PASSAGE PROVIDED:
President Obama's healthcare law will spend about $2 trillion over the next decade on expanding insurance coverage but still leave 31 million Americans uninsured, according to an analysis from the Congressional Budget Office released on Monday.
When Obama pitched the healthcare law to Congress, he said it would cost "around $900 billion" over 10 years. But his statement was misleading because the way the law was designed, the major spending provisions didn't kick in until 2014. This meant that 10-year estimates at the time the law was passed in 2010 were artificially low, because they included four years (2010 through 2013) in which spending was negligible.
The new CBO analysis finds that between fiscal years 2016 and 2025, spending on the law's expansion of Medicaid will cost $920 billion and insurance exchange subsidies will cost nearly $1.1 trillion. The major spending provisions, taken together, will total $1.993 trillion.

ACTIVITIES:
[1] Repeat the part of the passage about the cost of the healthcare law that opens with the words containing "President Obama's healthcare" and closes with "released on Monday.".
[2] Translate this sentence from the passage about the cost of the healthcare law into Spanish: "The major spending provisions, taken together, will total $1.993 trillion."
[3] Write the next part of the passage about the cost of the healthcare law, starting after its final sentence.

Collected data

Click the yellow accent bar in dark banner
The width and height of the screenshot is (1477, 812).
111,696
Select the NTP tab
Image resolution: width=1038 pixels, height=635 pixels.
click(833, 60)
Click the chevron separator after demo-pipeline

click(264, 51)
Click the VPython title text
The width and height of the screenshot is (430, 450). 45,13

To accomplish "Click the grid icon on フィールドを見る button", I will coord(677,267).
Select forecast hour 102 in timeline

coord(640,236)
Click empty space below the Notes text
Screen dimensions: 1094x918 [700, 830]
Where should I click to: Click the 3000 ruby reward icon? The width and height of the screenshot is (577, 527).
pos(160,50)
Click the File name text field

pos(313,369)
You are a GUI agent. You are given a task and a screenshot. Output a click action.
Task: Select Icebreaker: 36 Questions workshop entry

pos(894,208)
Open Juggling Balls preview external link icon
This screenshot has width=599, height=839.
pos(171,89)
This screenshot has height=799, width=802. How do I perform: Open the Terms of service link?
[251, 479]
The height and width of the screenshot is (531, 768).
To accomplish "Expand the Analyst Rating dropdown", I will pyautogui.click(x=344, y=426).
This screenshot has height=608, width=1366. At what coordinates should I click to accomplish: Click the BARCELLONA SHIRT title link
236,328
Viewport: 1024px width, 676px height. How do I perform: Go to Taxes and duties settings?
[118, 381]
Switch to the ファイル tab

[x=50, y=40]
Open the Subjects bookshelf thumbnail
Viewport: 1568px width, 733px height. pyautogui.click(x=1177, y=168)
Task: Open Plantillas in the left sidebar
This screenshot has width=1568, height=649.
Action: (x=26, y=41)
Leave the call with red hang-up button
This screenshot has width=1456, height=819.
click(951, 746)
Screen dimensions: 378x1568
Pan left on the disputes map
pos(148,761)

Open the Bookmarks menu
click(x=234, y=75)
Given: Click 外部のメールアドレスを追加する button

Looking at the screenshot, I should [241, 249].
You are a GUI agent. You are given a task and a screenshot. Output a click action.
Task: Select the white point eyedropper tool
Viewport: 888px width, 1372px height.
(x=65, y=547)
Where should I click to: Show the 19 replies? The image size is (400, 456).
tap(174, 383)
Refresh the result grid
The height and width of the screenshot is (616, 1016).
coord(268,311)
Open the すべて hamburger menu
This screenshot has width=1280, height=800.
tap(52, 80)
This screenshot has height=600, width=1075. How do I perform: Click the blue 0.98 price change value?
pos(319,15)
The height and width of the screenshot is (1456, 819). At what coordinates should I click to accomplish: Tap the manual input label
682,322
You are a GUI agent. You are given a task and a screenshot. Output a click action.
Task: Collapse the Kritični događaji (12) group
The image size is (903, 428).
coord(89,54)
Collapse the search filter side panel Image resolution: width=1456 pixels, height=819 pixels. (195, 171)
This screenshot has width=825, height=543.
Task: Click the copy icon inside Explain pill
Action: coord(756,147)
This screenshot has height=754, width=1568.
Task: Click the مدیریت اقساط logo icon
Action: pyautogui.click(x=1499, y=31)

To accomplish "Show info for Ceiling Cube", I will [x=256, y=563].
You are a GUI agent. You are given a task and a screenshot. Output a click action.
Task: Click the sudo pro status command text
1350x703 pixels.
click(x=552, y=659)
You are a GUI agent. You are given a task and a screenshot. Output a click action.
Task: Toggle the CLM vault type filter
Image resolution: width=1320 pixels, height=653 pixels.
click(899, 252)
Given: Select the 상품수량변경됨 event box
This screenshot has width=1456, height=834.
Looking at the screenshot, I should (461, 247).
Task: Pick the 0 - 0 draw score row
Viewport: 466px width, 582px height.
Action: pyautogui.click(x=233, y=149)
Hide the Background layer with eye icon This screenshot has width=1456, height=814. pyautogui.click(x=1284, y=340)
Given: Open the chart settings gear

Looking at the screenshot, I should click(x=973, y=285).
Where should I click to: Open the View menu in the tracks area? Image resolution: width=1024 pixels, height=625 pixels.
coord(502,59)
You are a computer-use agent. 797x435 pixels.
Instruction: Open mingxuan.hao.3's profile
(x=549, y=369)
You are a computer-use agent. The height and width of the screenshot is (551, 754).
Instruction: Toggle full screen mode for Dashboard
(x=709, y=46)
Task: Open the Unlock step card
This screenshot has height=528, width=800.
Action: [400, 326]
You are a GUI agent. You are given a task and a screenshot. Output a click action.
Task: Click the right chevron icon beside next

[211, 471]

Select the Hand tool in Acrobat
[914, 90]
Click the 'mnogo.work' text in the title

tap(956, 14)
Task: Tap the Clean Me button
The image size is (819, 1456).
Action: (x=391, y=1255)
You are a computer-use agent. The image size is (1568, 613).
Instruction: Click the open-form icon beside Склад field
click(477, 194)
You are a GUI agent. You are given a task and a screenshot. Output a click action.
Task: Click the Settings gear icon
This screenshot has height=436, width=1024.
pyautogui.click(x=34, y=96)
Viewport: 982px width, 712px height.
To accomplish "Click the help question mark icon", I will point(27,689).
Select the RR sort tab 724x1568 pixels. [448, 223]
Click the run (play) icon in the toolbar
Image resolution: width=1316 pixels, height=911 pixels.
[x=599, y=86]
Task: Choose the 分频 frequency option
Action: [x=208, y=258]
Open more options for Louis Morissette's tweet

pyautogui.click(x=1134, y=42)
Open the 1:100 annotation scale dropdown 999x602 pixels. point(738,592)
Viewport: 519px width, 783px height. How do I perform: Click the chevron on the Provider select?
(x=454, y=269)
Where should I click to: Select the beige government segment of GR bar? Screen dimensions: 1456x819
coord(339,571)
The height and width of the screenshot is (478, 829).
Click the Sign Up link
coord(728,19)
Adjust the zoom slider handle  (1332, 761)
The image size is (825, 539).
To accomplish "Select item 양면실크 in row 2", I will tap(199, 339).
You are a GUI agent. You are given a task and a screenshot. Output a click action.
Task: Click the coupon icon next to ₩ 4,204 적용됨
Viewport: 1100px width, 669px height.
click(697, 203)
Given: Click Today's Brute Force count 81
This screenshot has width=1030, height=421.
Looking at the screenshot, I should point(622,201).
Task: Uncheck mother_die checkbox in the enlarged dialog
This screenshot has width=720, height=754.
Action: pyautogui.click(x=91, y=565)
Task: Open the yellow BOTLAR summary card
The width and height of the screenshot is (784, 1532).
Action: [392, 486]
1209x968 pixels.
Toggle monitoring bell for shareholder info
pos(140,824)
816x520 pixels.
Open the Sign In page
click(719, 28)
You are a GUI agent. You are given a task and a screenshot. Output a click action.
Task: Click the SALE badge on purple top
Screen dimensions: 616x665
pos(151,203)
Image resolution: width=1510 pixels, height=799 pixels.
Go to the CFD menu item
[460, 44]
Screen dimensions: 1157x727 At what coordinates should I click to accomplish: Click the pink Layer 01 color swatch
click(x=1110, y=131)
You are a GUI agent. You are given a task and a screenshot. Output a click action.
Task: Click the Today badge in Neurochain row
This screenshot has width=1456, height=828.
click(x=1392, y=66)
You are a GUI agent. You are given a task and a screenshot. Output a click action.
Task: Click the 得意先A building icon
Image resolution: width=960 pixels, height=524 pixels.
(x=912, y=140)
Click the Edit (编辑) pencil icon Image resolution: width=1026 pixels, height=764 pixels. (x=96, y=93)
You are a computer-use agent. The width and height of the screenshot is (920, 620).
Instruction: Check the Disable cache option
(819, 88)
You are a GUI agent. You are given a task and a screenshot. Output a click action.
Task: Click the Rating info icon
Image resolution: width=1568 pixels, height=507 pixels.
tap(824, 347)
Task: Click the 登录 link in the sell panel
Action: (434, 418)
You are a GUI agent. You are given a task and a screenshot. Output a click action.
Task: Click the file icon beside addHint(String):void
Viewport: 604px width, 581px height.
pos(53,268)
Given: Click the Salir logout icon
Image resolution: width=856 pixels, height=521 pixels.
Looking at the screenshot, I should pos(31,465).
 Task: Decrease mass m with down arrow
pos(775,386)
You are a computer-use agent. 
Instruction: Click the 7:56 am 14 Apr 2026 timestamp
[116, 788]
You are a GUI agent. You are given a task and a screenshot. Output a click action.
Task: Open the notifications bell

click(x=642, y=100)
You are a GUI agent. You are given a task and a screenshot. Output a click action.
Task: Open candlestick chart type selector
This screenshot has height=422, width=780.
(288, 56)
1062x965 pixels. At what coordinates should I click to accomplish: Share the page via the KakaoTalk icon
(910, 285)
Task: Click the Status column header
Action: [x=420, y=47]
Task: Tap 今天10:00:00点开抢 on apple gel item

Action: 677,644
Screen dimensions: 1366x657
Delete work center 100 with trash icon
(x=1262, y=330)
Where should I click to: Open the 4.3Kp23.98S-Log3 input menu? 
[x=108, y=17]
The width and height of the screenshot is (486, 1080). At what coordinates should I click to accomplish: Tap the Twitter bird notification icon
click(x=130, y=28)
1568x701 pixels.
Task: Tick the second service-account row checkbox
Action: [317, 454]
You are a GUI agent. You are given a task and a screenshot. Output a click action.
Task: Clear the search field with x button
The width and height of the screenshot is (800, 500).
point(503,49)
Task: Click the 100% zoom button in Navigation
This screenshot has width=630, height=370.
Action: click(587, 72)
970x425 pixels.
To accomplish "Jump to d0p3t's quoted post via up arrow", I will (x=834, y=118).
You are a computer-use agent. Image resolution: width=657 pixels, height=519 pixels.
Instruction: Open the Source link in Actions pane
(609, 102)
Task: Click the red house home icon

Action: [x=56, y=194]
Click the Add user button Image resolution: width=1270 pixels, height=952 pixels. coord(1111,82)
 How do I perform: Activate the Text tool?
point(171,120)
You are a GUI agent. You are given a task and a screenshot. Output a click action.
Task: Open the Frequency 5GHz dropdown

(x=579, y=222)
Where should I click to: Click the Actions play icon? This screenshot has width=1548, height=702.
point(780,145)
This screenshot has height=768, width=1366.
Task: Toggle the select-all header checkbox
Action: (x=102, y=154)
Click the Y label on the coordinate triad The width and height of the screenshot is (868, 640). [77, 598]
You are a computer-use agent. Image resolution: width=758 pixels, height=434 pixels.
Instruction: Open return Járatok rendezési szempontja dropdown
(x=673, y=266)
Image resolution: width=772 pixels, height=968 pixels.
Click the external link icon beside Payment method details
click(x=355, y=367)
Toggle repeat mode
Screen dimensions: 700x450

EXPECTED OUTPUTS:
[1]
President Obama's healthcare law will spend about $2 trillion over the next decade on expanding insurance coverage but still leave 31 million Americans uninsured, according to an analysis from the Congressional Budget Office released on Monday.

[2] Las principales disposiciones de gasto, en conjunto, sumarán 1,993 billones de dólares.

[3]
Obamacare does include tax increases and Medicare cuts that previous CBO reports have found would offset the new spending, but CBO is no longer providing a full budgetary analysis of the law.
The CBO also said it expected the law's exchanges to cover 21 million by the end of the 2016 fiscal year and for Medicaid to cover an additional 13 million — gains that it projects will be partially offset by a reduction of 11 million people in employer or other existing coverage.
By 2025, the end of the projection period, the CBO projects that Obamacare will increase insurance coverage by a net of 27 million, while 31 million will remain uninsured.